(Exercise passage begins)

For her second feature film, writer/director Chloé Zhao (“Songs My Brothers Taught Me”), who grew up in Beijing, attended high school in London and studied political science at Mount Holyoke College in Massachusetts, returns to the Lakota Pine Ridge reservation in North Dakota. Featuring nonprofessional actors in semi-biographical roles, it's a genuine and tender portrayal of the true West.
Zhao's approach to filmmaking is determinedly verité. She hasn't just cast representational actors; she has affectionately developed her script around their stories. It's the antithesis of Hollywood whitewashing.
Lakota cowboy Brady Jandreau plays Brady Blackburn, a bronco-buster whose last rodeo ride kicked him in the head. He's the kind of guy who, after checking himself out of the hospital, stoically removes the staples from the gash in his head himself—an act of self-reliance rooted more in geographical isolation and poverty than machismo. Apparently, the rodeo circuit doesn't offer an HMO plan.
“No more rodeos and no more riding,” admonish his doctors, but the stolid Brady, keeping the seizures that contort his hand into a fist a secret, insists he'll compete again, just as he holds out hope for the recovery of his best friend and bull rider Lane Scott. In the film, Lane acts as a cautionary tale, reminding us how much worse Brady's injuries could get if he rides again. Brady's decision not to sell his competition saddle or to train a young rider has high stakes. In real life, a 2013 car crash caused Lane's brain injury.
In this seamless union of fact and fiction—Zhao claims it's a 50/50 blend—it might be tempting to pick through biographical details to downplay the narrative, but to do so would undo the layered magic Zhao, along with cinematographer Joshua James Richards, have conjured. There's a practically wordless sequence in which Brady trains a near-wild horse that makes it impossible to separate Brady the horse trainer turned actor from the Brady on-screen.
Lilly Jandreau, the actor's sister, and Tim Jandreau, his father, play sister and father to the fictionalized Brady. The same goes for the posse of his friends. These are once-in-a-lifetime bespoke roles, and it's doubtful there will be any other supporting roles, as well as they worked in the film. Some might even suppose the same for actor Brady, who, in a rodeo competition in 2016, sustained a life-threatening injury after he was thrown from a horse and trampled, if he weren't such a natural here.

(Exercise passage ends)

» **Required work**:
[A] Rewrite the part of the film review that opens with the words containing "For her second" and closes with "the true West.", switching "nonprofessional actors" to "first-time actors".
[B] According to the film review, why does Brady remove the staples from his head himself after leaving the hospital?
Rely only on the film review above.

(Provided information begins)

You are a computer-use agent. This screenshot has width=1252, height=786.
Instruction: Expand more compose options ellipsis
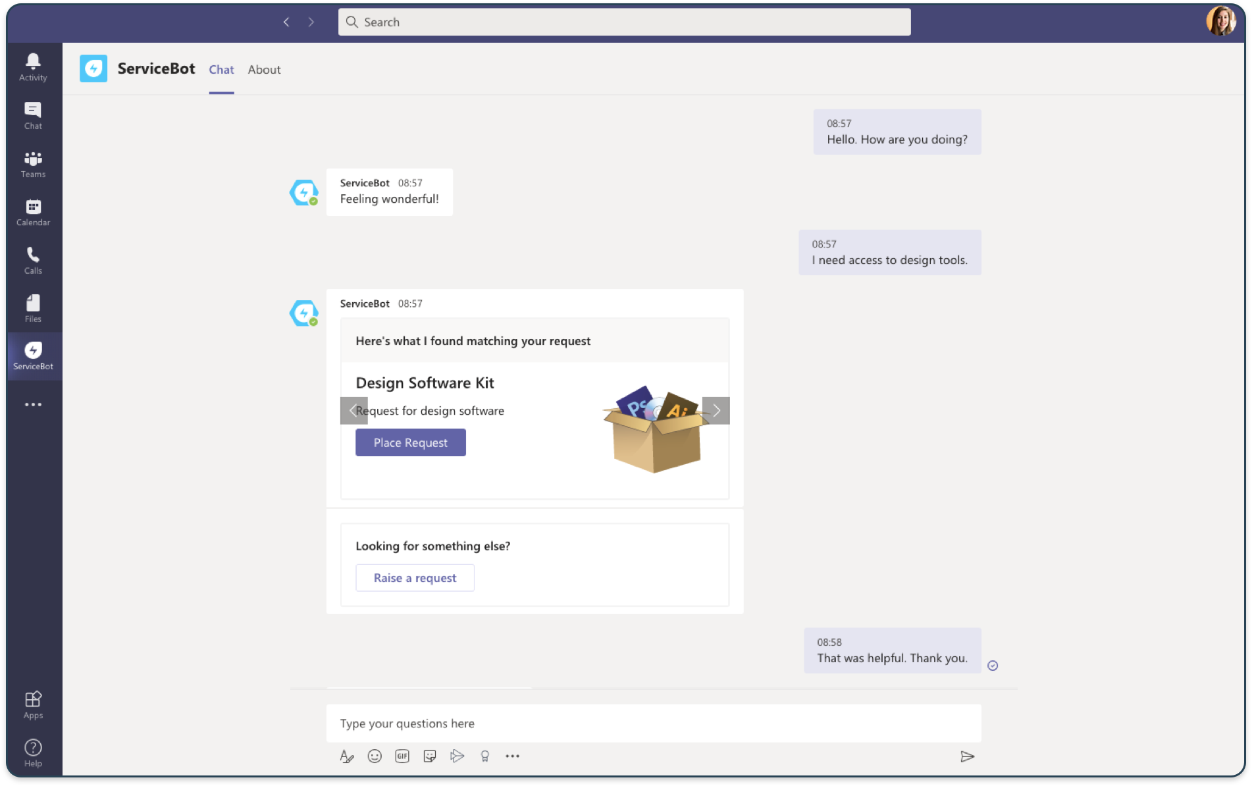click(512, 756)
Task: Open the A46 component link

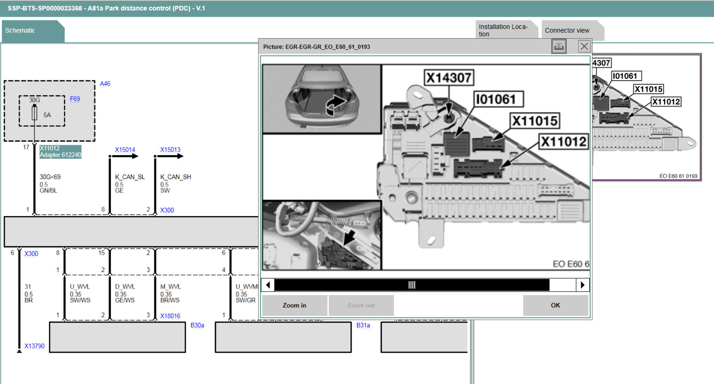Action: pyautogui.click(x=105, y=83)
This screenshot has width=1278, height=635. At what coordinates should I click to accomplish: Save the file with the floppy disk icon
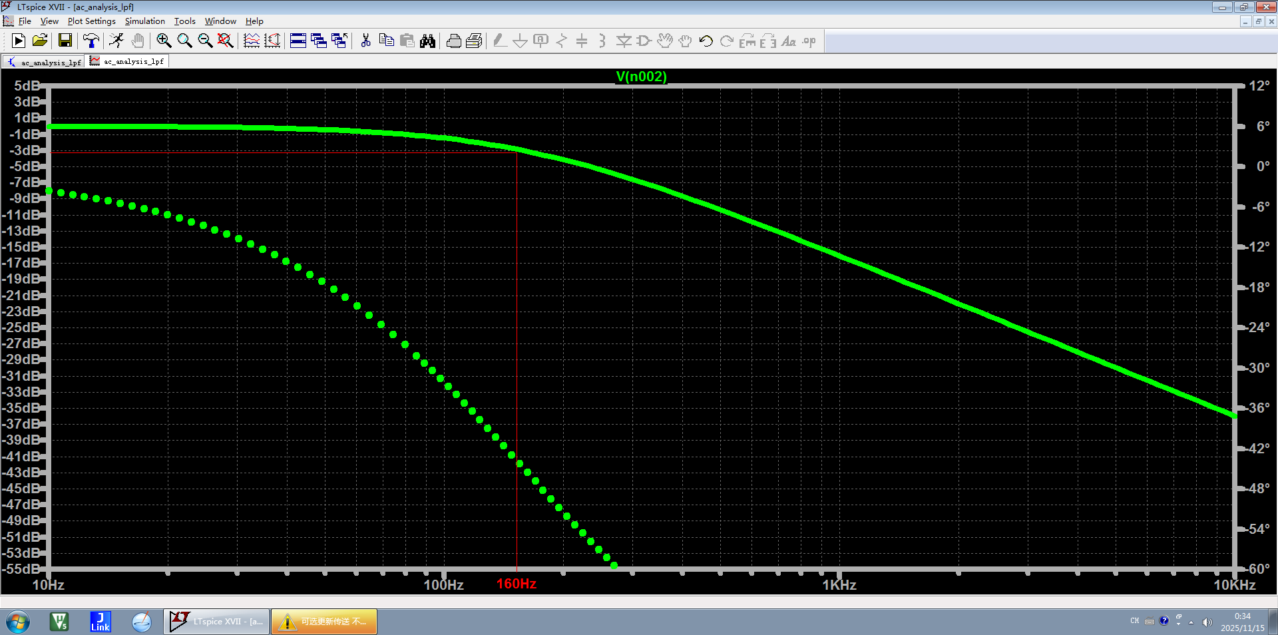pos(65,41)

(Provided information ends)

» **Results by task**:
[A]
For her second feature film, writer/director Chloé Zhao (“Songs My Brothers Taught Me”), who grew up in Beijing, attended high school in London and studied political science at Mount Holyoke College in Massachusetts, returns to the Lakota Pine Ridge reservation in North Dakota. Featuring first-time actors in semi-biographical roles, it's a genuine and tender portrayal of the true West.

[B] The review attributes it to self-reliance rooted more in geographical isolation and poverty than in machismo. It adds that the rodeo circuit apparently doesn't offer an HMO plan.